La Loche school shooter won't serve decades in prison under Canada's new law if sentenced as adult
In the past year, two adult killers who murdered multiple victims in Canada have been sentenced to 75 years in prison without parole. But don't expect the teenage shooter who murdered four people and attempted to kill seven others in La Loche, Sask., to receive more than 10 years — even if he's sentenced as an adult.
The federal Department of Justice says Canada's new law, which allows a judge to impose consecutive life sentences with parole ineligibility of 25 years per victim, doesn't apply to youth sentenced as adults.
On Friday, the Crown will make its final argument to Judge Janet McIvor as to why the school shooter in La Loche should be sentenced as an adult, rather than a youth, as maintained by defence.
The shooter was just weeks away from his 18th birthday, when on Jan. 22, 2016 he shot two brothers in a house in La Loche, Sask., and then opened fire inside the high school, killing two teachers and wounding seven other people.
He pleaded guilty to two counts of first-degree murder, two counts of second-degree murder and seven counts of attempted murder.
The new provision in the Criminal Code has been applied six times to adult killers since it was passed by Parliament in 2011. Most recently, Alberta's triple murderer Derek Saretzky was sentenced to 75 years without parole for butchering a father, daughter and a senior.
Derek Saretzky sentenced to 75 years without parole for three murders
"It's different," the teen shooter's defence lawyer, Aaron Fox, said. "Even if he's being sentenced as an adult, he's still subject to the Youth Criminal Justice Act."
A federal Justice spokesperson explained that the Criminal Code provision on this matter (745.51) stipulates that it applies to a sentence under 745, a provision for adult offenders, and not to 745.1, a provision for a person under 18 receiving adult sentences.
Fox said if his client is sentenced as an adult, he would be eligible for parole 10 years after he was first taken into custody. He'd be 27 years old.
A youth sentence could work out to roughly the same amount of time in custody — six years calculated from time of sentencing — but the facility wouldn't be a federal penitentiary.
Abolishing 'sentence discounts' for multiple murders
In 2011, the Harper government's tough-on-crime law "Protecting Canadians by Ending Multiple Murders Act" was enacted. It was intended to stop the so-called "sentence discount" that killers received when they were allowed to serve their period of parole ineligibility concurrently.

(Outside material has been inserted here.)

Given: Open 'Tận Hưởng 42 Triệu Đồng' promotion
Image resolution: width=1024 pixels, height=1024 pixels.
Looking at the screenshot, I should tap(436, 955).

Critics of the new law say it's a backdoor way to impose a life sentence without parole.
"It's basically a lock 'em up, throw away the key sentence," said David Milward, professor of law at the University of Manitoba.
When Ottawa debated the new law, proponents argued that it was intended for the most sadistic killers.
"I think it's highly questionable whether there was ever any intention for that new provision to be applied to a young person," said Allan Manson, law professor at Queen's University.
He argues that even if a judge found consecutive periods of parole ineligibility could be legally applied to a young offender sentenced as an adult, most judges would conclude that it violates the spirit of the youth criminal justice system.
"You would be talking about 34 years you are going to place [the La Loche school shooter] in a severe custody regime ... that's like closing the door on this person's life, which is antithetical to all the principles that underly the YCJA," Manson said.
The onus is on the Crown to convince the judge that an adult sentence is necessary; however, there's a legal presumption that a youth has a diminished level of moral blameworthiness, and that sentencing should focus on rehabilitation and reintegration.
Defence lawyer Aaron Fox has presented evidence about the Indigenous teen's troubled childhood and cognitive deficits due to Fetal Alcohol Spectrum Disorder (FASD).
On Friday, the Crown will cross-examine two expert witnesses who diagnosed the teen with FASD, before beginning sentencing arguments.